I'm having a day off, thanks to a woman who runs an organic farm near Brechfa - she's provided me with a room, a double bed and a whole day in her house to do with as I please. I'm mostly watching tv and eating crisps, mixed in with little naps. It's a day to rub my feet, stretch luxuriously and other than that, move around as little as possible.
I had a rough count up today and I've walked 1200 miles in the last five months - that's the Offa's Dyke Path, the Glyndwr's Way, the rivers Severn, Conwy and Dee and about half of the Cistercian Way.
How am I? Tired. It's been a bit of a trudge the last couple of weeks - the novelty of beautiful Wales has worn off a bit and I'm no longer amazed each time I reach the top of a hill. Rolling farmland and wind turbines? Seen it, many times over. It's not that I'm miserable; it's just become a mundanity - walking, it's what I do, for hours, every day. I don't love it, I don't hate it.
My body, most of it, is bearing up pretty well. No pain in my neck, shoulders or back. My legs could go on for miles and miles, it's just my feet are letting me down. I'm in a lot of pain in my feet every day, the tendons and ligaments are strained. I hobble every evening and morning before I get into my stride and the rest of my muscles begin working properly. I'm even starting to get pains in my legs, ankles and feet at night, shooting pains in the bones and joints, my legs twitch and I have to take painkillers to sleep.
At the moment I think the main foot problem is my recent change of shoes. Every small thing that I do to my feet, new shoes, different insoles, taping them up, even a different pair of socks affects them in a new way and takes time, and days of new pain to adjust to it. It's as if I'm experimenting to try and get to where my feet don't hurt but every thing I do might make the pain much much worse.
I changed my shoes two weeks ago, for exactly the same style I've been wearing for the last 800 miles but half a size smaller - we're talking a men's size 7.5 instead of an 8, normally I wear a women's size 6. In the previous pair of shoes I was wearing I had a blue foam wedge under the left heel and a disintegrating pair of gel insoles. They all went with the old pair of shoes, I wore the new ones with first no insoles, then a pair of foam ones and then, after I realised that the pain in my feet wsa becoming severe and the tendon pain I already experience in my right foot was spreading to the left, a pair of gel insoles with an extra gel wedge under my left heel. Fine, foot pain is diminished (but still very present) but now my shoes feel too small with all the layers of insoles in there. Should I have gone for the bigger shoes I was used to? Even though they had a good inch extra at the end of the shoe? And what do I do now? Do I change again? More money on shoes and more stress trying to find an address I can have the shoes posted to at a place I can pick them up while I'm continuing to walk. It's very hard doing this by myself - I've had to rely on the shops I find enroute as to what quality of insoles I can buy. The crap foam ones were in a fishing shop in Caerphilly, the better gel ones were an outdoor shop in Tenby. I wish there was a magic support fairy I could just turn to at the end of the day and have them fix all my problems for me - I'll buy maps for you Ursula, foot rub?

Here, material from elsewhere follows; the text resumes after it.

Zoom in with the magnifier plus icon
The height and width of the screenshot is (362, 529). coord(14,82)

I recently read the story of Spud and Tess; the woman who walked around the UK about 20 years ago. She managed 20 miles a day and raised tens of thousands of pounds for charity but the fact she had a campervan following her and a walk committee of 20 people helping her organise just makes me gnash my teeth!

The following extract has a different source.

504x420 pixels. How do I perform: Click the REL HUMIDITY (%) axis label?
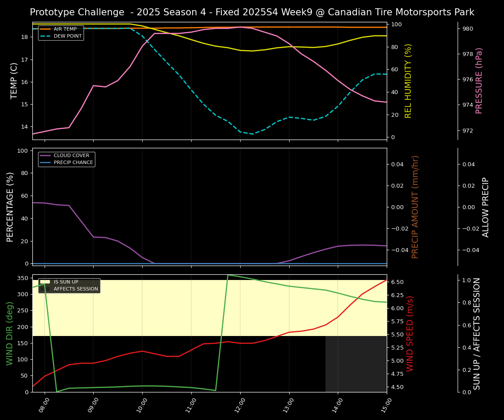[408, 81]
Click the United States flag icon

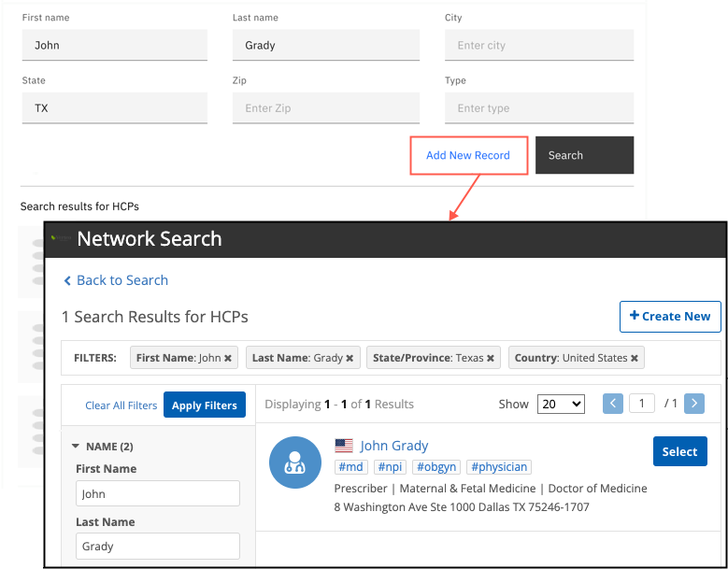click(344, 446)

I think I can carry on and finish, but it hurts and I don't know how I can make it hurt less.
I'm also looking ahead to Autumn and Winter walking. I was originally set to finish this walk in October. I could have done that if I walked 19 miles a day - every day. I seriously planned this walk by making a list of all the paths I wanted to walk and then dividing that by the number of days between hospital appointments and then nodding. Yes I can walk 19 miles a day, simple as that. Yeah right. What was I thinking?

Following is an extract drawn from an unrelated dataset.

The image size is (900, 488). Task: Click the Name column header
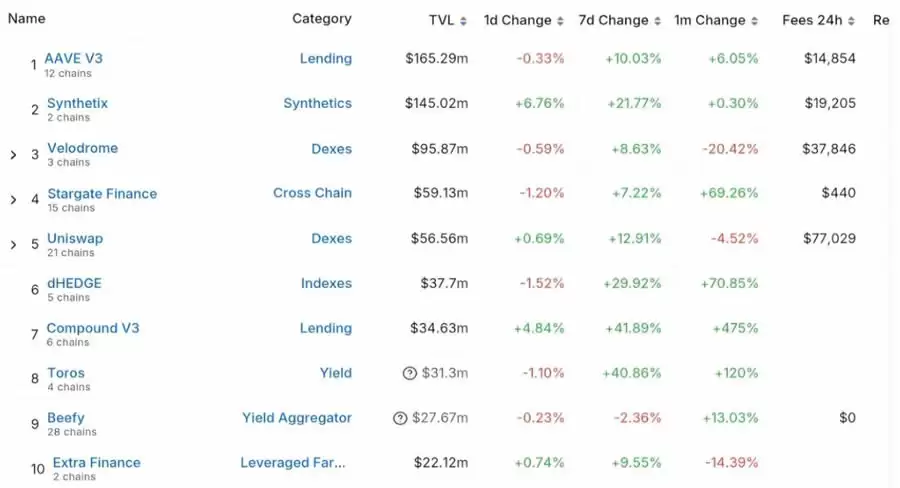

So, what do I do? What's more important to me, the timescale or the distance? The distance. So I keep walking.
But rain is coming, Autumn is coming, Winter is coming. I need to plan ahead for rain and cold temperatures. I've had a wonderful summer, the kind where I can just put down my tarpaulin and sleeping bag and sleep under the stars. I don't even own a tent! This needs to change. I survived a night of heavy rain the other night in my basher - an army style tarpaulin shelter but I woke up in the morning and found a slug in my hair. Things need to change - that can only happen once.
In summary, I'm ok, I'm tired, I'm in pain but of course this was going to happen eventually. I can't waltz through this, it had to get hard some time and now it is, the trick is how I deal with it and keep going.